EXERCISE OBJECTIVE
Go through the records and show each line where the word "dimensions" occurs.

◆ ◆ ◆ ◆ ◆ ◆ ◆

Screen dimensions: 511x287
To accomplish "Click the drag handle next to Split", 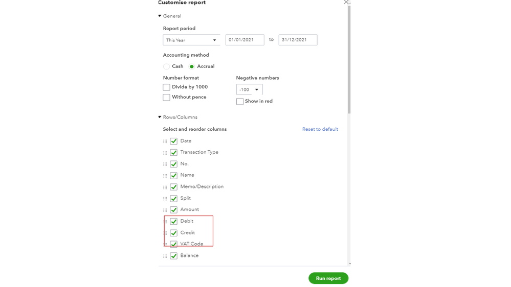I will [165, 199].
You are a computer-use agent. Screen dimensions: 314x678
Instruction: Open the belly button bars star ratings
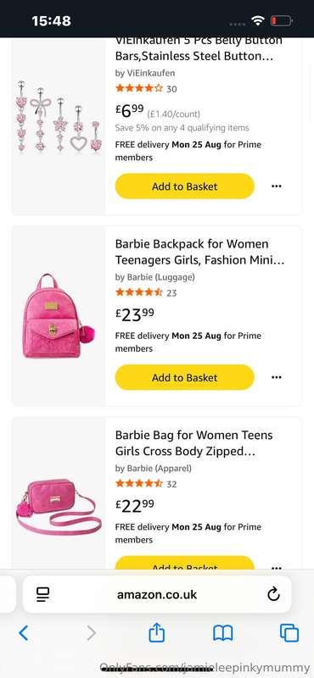tap(139, 89)
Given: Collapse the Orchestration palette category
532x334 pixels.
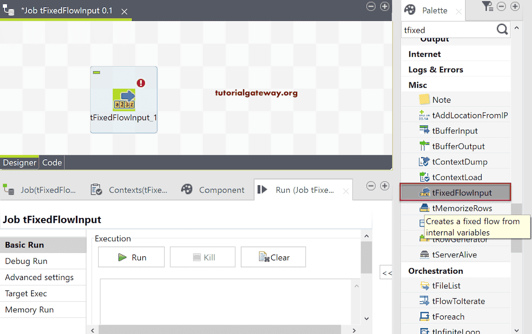Looking at the screenshot, I should (435, 270).
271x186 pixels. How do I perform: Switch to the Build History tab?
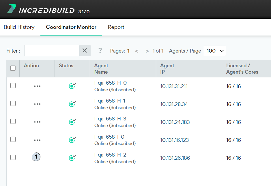(19, 27)
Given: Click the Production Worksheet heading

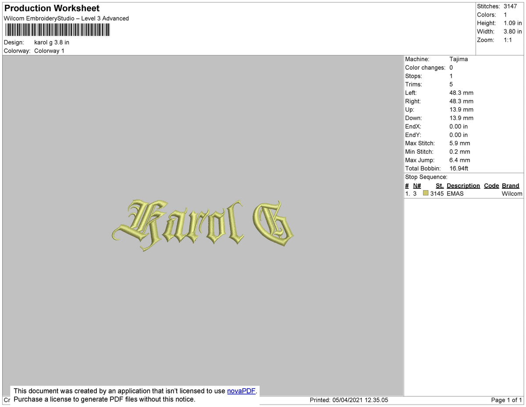Looking at the screenshot, I should click(51, 8).
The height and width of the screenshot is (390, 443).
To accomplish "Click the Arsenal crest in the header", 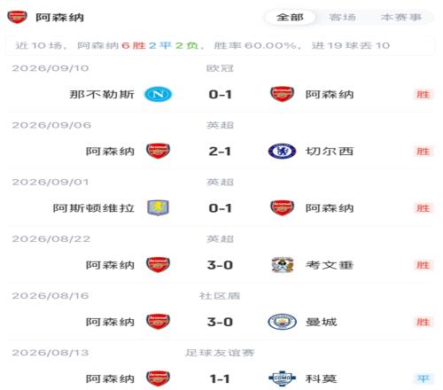I will (x=17, y=17).
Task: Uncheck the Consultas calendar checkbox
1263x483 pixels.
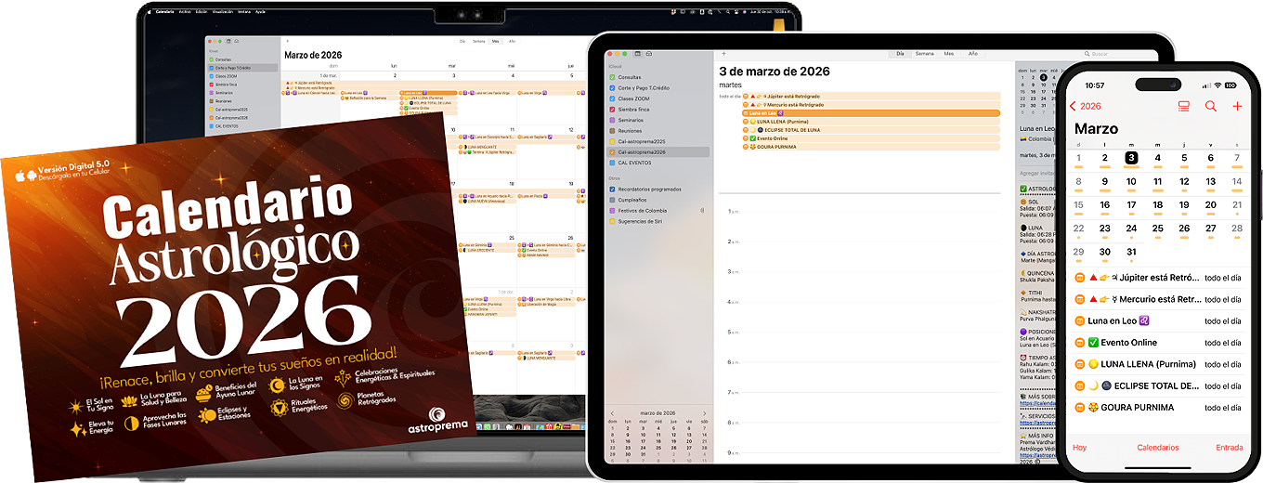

◆ ◆ ◆ ◆ ◆ ◆ ◆

TASK ANSWER
Screen dimensions: 511x287
You are a computer-use agent. Screen dimensions: 314x678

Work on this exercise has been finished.